**Daftar Tugas**:
**A.** Cetak bagian teks sumber di bawah ini antara "Karakteristik Rezim Fasis" dan "murid di sekolah-sekolah.", termasuk kedua ujungnya, tanpa mengubah satu kata pun.
**B.** Berikan lanjutan teks tentang rezim fasis di bawah ini, dimulai sesudah kalimat terakhirnya.

━━━━━ Teks Sumber ━━━━━

Karakteristik Rezim Fasis
Setelah Musolini mencapai kesuksesan besar dengan menjadi Perdana Menteri Italia, pada tahun 1923, Hitler memulai revolusi dengan mengambil alih pemerintahan Bavarian berupa defile di Berlin. Sayang, usaha yang sudah dipersiapkan Hitler bersama aliansi para politisi dan tentara ini ternyata gagal. Atas tindakan pemberontakan tersebut Hitler di penjara selama lima tahun.
Seperti para revolusioner yang lain, di dalam penjara Hitler mematangkan kembali ide-idenya dengan menulis buku berjudul Mein Kampf (perjuanganku). Mein Kampf merupakan kitab suci yang berisi petunjuk umum arah tujuan gerakan fasis. Setelah Hitler berkuasa dan menjadi diktator nomor wahid Jerman, Mein Kampf menjadi buku bacaan wajib bagi para murid di sekolah-sekolah.

━━━━━ Butir yang Disediakan ━━━━━

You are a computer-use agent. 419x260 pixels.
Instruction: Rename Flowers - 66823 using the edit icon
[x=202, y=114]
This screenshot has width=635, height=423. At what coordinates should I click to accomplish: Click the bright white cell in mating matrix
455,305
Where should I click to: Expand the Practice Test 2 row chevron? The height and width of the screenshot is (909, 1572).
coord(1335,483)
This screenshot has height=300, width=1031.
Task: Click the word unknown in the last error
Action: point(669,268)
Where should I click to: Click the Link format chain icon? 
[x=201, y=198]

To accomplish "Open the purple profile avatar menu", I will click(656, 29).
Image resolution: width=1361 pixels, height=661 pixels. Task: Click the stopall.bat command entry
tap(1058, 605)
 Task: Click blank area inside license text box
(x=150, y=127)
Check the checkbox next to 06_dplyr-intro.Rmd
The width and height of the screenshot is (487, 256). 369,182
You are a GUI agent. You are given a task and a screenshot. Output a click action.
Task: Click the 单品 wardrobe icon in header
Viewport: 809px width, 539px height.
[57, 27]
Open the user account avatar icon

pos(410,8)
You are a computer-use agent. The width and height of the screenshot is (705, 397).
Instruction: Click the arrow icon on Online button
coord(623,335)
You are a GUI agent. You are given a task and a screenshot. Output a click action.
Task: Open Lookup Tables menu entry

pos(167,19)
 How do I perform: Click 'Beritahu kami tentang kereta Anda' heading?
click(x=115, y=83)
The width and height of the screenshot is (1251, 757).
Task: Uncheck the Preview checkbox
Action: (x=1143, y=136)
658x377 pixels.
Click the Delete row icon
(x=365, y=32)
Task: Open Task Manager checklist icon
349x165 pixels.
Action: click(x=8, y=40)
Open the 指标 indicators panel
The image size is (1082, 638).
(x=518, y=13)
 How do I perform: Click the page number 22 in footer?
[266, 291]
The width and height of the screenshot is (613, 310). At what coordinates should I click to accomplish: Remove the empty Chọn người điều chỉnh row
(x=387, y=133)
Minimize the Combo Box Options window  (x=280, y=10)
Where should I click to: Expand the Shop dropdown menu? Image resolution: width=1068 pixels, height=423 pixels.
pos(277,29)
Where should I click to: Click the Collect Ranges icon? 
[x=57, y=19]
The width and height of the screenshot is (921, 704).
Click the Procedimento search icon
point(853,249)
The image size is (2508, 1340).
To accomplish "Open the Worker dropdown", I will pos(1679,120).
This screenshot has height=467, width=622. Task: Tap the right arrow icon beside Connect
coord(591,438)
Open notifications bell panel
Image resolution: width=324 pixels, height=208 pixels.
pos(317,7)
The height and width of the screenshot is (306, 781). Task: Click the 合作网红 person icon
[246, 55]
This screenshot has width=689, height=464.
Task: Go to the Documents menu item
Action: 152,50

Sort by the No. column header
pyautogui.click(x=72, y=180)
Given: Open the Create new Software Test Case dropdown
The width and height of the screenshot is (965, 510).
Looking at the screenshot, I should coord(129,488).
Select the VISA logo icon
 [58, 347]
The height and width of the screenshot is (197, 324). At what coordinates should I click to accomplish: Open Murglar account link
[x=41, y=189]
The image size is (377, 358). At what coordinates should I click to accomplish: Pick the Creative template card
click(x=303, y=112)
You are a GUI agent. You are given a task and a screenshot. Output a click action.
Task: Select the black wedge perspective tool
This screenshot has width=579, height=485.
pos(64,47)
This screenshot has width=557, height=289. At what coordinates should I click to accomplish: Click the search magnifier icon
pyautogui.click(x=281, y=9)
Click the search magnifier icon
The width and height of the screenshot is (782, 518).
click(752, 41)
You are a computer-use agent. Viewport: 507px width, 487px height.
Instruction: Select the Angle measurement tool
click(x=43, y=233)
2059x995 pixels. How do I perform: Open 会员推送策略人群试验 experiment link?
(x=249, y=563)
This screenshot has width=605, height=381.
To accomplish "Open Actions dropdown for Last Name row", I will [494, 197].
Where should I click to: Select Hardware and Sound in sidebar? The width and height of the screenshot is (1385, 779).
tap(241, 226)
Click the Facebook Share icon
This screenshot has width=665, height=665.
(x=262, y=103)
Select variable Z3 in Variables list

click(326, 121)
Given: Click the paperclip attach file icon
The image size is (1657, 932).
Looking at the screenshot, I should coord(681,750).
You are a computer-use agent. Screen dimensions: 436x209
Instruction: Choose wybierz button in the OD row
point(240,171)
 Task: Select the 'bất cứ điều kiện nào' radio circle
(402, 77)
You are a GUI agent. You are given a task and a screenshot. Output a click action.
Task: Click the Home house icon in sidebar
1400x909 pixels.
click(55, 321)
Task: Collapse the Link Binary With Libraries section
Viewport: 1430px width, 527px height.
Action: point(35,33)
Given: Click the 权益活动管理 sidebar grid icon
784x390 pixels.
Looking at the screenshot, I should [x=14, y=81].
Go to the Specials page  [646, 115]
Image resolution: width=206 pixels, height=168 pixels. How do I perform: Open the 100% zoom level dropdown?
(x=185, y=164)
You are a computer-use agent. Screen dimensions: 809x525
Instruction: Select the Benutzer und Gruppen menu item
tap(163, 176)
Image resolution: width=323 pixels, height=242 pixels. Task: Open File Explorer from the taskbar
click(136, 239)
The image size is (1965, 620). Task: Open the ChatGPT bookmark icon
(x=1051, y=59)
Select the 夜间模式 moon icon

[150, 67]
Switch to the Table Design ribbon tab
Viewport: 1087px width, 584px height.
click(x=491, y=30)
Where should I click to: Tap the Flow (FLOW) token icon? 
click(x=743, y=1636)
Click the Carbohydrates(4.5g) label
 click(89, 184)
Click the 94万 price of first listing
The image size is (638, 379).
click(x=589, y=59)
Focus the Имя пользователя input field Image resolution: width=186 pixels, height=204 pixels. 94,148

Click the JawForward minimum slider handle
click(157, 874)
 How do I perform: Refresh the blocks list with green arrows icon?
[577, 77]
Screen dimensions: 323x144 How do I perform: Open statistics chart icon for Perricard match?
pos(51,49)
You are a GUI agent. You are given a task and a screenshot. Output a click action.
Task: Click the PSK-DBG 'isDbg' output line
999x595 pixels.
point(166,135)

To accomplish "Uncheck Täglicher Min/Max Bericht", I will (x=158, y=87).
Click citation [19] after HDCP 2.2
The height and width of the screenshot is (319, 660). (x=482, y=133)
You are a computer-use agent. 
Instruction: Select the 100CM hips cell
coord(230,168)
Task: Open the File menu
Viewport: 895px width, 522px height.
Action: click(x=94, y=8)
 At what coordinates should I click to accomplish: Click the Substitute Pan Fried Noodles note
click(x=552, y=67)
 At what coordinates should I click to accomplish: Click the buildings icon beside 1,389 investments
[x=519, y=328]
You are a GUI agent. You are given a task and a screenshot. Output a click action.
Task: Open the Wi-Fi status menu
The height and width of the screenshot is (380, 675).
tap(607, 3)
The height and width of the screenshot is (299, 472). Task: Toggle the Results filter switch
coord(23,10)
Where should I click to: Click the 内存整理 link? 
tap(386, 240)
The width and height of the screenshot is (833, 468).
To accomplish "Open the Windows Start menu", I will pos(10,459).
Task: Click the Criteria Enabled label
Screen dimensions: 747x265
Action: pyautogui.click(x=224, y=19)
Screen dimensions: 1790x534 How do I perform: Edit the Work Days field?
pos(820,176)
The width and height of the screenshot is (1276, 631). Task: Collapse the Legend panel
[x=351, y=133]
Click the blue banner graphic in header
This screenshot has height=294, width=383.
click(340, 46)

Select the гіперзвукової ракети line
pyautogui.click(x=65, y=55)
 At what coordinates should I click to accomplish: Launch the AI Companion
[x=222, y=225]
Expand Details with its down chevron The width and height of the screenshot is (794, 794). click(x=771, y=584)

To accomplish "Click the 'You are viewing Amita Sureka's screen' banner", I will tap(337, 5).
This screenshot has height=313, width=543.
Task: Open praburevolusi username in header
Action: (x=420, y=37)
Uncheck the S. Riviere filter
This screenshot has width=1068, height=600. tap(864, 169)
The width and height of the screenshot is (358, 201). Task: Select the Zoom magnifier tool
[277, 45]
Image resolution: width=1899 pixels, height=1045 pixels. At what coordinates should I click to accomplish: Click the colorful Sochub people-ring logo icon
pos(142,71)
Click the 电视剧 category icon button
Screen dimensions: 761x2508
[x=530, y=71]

━━━━━

**Jawaban Tiap Tugas**:
**A.**
Karakteristik Rezim Fasis
Setelah Musolini mencapai kesuksesan besar dengan menjadi Perdana Menteri Italia, pada tahun 1923, Hitler memulai revolusi dengan mengambil alih pemerintahan Bavarian berupa defile di Berlin. Sayang, usaha yang sudah dipersiapkan Hitler bersama aliansi para politisi dan tentara ini ternyata gagal. Atas tindakan pemberontakan tersebut Hitler di penjara selama lima tahun.
Seperti para revolusioner yang lain, di dalam penjara Hitler mematangkan kembali ide-idenya dengan menulis buku berjudul Mein Kampf (perjuanganku). Mein Kampf merupakan kitab suci yang berisi petunjuk umum arah tujuan gerakan fasis. Setelah Hitler berkuasa dan menjadi diktator nomor wahid Jerman, Mein Kampf menjadi buku bacaan wajib bagi para murid di sekolah-sekolah.

**B.**
Di dalam Mein Kampf, Hitler mengungkapkan cita-cita besarnya untuk mengembalikan kembali kedigdayaan Jerman. Untuk mencapai tujuan itu maka rakyat Jerman harus bersatu menjadi negara yang kuat. Konsep negara yang kuat dan mendominasi dipengaruhi oleh dua filsuf Jerman ternama yakni George Hegel dan Nietzsche.
Bapak totalitarian, George Hegel, menyatakan bahwa manusia hanya bisa hidup di dalam sebuah negara yang kuat, yang berarti negara yang selalu siap berperang melawan negara-negara lain. Negara yang kuat diukur dari seberapa besar ia memperoleh kekuasaan.
Peperangan sebagai cara yang jauh dari moralitas manusia dibenarkan oleh filsafat Nietsche yang percaya bahwa manusia sejatinya bukanlah makhluk rasional yang sanggup menjalankan kode-kode moralitas untuk kebaikan masyarakat dan dirinya. Lebih jauh lagi, menurut Nietsche, manusia adalah makhluk bengis dan irasional. Kehidupan manusia diibaratkan seperti kehidupan binatang di hutan; siapa yang kuat maka dialah yang mendominasi. Demikian Hitler membayangkan negara Jerman Raya kelak.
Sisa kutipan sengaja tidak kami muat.